According to McCarty’s testimony, those in favor of the use
of credit-based insurance scores believe their usage is justified in predicting
future claims experience and are credible tools for underwriting and/or rating.
“Critics argue that the use of credit-based scores are merely another example
of imposed discrimination against lower income individuals and protected
classes of people,” said McCarty.
He went on to state, ““The state insurance regulatory
community has focused on credit scoring problems, and 48 states have taken some
form of legislative or regulatory action limiting the usage of credit scoring
in the provision of insurance products.”
McCarty, who chairs the NAIC’s Property and Casualty
Insurance Committee, explained that individual states have taken disparate
approaches to this issue.
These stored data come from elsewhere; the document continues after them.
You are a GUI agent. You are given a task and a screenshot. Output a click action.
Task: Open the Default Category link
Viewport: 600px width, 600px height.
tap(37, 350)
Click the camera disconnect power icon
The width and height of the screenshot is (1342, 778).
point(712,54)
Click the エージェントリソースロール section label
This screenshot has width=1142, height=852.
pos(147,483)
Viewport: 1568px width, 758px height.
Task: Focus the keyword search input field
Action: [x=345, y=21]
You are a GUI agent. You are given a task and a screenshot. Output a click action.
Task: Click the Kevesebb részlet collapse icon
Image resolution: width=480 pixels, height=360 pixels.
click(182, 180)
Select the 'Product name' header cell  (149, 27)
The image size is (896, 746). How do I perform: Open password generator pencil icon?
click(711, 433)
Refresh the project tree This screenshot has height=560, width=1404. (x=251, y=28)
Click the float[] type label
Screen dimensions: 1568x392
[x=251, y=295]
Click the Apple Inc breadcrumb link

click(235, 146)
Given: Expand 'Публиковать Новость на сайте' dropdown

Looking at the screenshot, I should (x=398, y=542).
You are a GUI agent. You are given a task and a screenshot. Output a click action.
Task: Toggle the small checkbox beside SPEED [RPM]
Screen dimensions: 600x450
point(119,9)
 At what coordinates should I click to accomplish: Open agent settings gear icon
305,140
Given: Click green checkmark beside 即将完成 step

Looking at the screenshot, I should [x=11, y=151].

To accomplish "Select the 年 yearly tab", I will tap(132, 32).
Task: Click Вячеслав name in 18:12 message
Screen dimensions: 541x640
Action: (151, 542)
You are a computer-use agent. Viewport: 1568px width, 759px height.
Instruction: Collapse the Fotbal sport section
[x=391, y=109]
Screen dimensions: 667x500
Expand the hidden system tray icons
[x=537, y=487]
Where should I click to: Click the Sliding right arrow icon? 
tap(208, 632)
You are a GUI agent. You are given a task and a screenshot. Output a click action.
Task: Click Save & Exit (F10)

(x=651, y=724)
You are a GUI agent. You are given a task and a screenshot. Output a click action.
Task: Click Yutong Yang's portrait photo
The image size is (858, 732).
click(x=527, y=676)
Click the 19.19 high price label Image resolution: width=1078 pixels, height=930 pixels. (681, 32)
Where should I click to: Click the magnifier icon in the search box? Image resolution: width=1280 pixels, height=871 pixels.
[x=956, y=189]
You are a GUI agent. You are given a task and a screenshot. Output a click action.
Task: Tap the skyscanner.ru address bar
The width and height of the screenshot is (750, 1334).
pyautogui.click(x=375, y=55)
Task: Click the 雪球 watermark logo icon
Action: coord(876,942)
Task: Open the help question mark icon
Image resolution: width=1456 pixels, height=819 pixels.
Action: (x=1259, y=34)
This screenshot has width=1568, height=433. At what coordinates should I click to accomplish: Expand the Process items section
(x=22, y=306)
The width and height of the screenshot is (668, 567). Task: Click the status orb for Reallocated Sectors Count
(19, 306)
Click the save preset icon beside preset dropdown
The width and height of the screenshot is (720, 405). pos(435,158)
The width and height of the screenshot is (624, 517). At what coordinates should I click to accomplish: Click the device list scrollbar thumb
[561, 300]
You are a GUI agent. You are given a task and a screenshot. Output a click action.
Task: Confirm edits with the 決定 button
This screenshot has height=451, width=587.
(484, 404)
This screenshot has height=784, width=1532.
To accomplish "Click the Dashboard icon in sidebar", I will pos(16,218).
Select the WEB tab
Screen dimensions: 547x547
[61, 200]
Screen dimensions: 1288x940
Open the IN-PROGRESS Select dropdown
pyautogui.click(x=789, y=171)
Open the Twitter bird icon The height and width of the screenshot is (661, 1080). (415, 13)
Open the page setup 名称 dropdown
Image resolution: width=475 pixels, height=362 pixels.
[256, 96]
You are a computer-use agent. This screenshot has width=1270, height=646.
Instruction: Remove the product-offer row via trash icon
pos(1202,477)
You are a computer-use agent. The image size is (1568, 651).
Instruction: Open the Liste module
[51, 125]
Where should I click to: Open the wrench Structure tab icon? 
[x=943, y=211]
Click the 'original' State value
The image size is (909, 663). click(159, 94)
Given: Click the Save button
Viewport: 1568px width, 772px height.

Some have
placed a limit on the use of credit scoring by stipulating that this method
would not be the only rating factor taken into consideration in risk
evaluation. Others believe that the
process in and of itself is not meant to be discriminatory by nature and that
any negative impact on race or ethnicity is sheer coincidence. Some states have taken issue with the use of
credit scoring as well as the use of other rating criteria such as occupation
and level of education. Several states are convinced that the use of credit
scoring can be of benefit to the majority of policyholders.
“A more in-depth and objective study by the FTC on the
relationship between credit scores and race/ethnicity is needed to determine if there is, in fact,
a ‘proxy effect’ that shows a demonstrable correlation between credit scores
and race/ethnicity,” said McCarty. He
also indicated that it was the “sincere desire” of the NAIC that the federal
government aid, not encumber, his organization’s efforts to deal with this
“important issue.”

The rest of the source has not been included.